-------- INFORMATION PROVIDED

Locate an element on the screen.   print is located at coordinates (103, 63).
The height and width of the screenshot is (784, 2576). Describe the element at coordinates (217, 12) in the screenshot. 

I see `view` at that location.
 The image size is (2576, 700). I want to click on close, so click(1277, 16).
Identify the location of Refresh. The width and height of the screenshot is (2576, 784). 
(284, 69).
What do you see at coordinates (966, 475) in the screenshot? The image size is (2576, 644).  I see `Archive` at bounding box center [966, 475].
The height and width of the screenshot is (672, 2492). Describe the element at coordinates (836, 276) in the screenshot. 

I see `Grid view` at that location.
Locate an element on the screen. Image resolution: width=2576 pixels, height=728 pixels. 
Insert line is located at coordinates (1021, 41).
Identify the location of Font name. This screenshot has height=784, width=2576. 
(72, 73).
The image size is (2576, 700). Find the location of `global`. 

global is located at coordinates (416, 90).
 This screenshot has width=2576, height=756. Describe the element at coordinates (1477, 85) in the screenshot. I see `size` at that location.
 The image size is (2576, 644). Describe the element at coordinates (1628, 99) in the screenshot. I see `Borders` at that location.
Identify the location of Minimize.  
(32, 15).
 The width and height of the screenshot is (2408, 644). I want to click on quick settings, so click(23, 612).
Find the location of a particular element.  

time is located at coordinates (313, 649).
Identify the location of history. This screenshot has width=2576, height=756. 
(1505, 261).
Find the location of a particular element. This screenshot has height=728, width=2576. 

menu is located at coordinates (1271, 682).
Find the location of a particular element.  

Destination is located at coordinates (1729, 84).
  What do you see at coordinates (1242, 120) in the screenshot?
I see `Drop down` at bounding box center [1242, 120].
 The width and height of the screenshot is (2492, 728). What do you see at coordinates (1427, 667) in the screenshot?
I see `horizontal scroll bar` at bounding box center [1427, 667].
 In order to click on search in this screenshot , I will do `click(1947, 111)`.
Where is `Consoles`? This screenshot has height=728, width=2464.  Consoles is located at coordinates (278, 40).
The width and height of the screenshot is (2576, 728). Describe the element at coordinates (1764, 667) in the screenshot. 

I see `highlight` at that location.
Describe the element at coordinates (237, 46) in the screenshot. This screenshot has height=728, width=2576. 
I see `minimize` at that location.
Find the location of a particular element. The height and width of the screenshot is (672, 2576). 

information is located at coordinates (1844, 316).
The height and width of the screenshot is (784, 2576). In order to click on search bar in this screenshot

----------------

REQUIRED WORK:
Give the lines above as a numbered list, leaving out the blank lines.

TASK SOLUTION:
1. Locate an element on the screen.   print is located at coordinates (103, 63).
2. The height and width of the screenshot is (784, 2576). Describe the element at coordinates (217, 12) in the screenshot. 
3. I see `view` at that location.
4.  The image size is (2576, 700). I want to click on close, so click(1277, 16).
5. Identify the location of Refresh. The width and height of the screenshot is (2576, 784). 
6. (284, 69).
7. What do you see at coordinates (966, 475) in the screenshot? The image size is (2576, 644).  I see `Archive` at bounding box center [966, 475].
8. The height and width of the screenshot is (672, 2492). Describe the element at coordinates (836, 276) in the screenshot. 
9. I see `Grid view` at that location.
10. Locate an element on the screen. Image resolution: width=2576 pixels, height=728 pixels. 
11. Insert line is located at coordinates (1021, 41).
12. Identify the location of Font name. This screenshot has height=784, width=2576. 
13. (72, 73).
14. The image size is (2576, 700). Find the location of `global`. 
15. global is located at coordinates (416, 90).
16.  This screenshot has width=2576, height=756. Describe the element at coordinates (1477, 85) in the screenshot. I see `size` at that location.
17.  The image size is (2576, 644). Describe the element at coordinates (1628, 99) in the screenshot. I see `Borders` at that location.
18. Identify the location of Minimize.  
19. (32, 15).
20.  The width and height of the screenshot is (2408, 644). I want to click on quick settings, so click(23, 612).
21. Find the location of a particular element.  
22. time is located at coordinates (313, 649).
23. Identify the location of history. This screenshot has width=2576, height=756. 
24. (1505, 261).
25. Find the location of a particular element. This screenshot has height=728, width=2576. 
26. menu is located at coordinates (1271, 682).
27. Find the location of a particular element.  
28. Destination is located at coordinates (1729, 84).
29.   What do you see at coordinates (1242, 120) in the screenshot?
30. I see `Drop down` at bounding box center [1242, 120].
31.  The width and height of the screenshot is (2492, 728). What do you see at coordinates (1427, 667) in the screenshot?
32. I see `horizontal scroll bar` at bounding box center [1427, 667].
33.  In order to click on search in this screenshot , I will do `click(1947, 111)`.
34. Where is `Consoles`? This screenshot has height=728, width=2464.  Consoles is located at coordinates (278, 40).
35. The width and height of the screenshot is (2576, 728). Describe the element at coordinates (1764, 667) in the screenshot. 
36. I see `highlight` at that location.
37. Describe the element at coordinates (237, 46) in the screenshot. This screenshot has height=728, width=2576. 
38. I see `minimize` at that location.
39. Find the location of a particular element. The height and width of the screenshot is (672, 2576). 
40. information is located at coordinates (1844, 316).
41. The height and width of the screenshot is (784, 2576). In order to click on search bar in this screenshot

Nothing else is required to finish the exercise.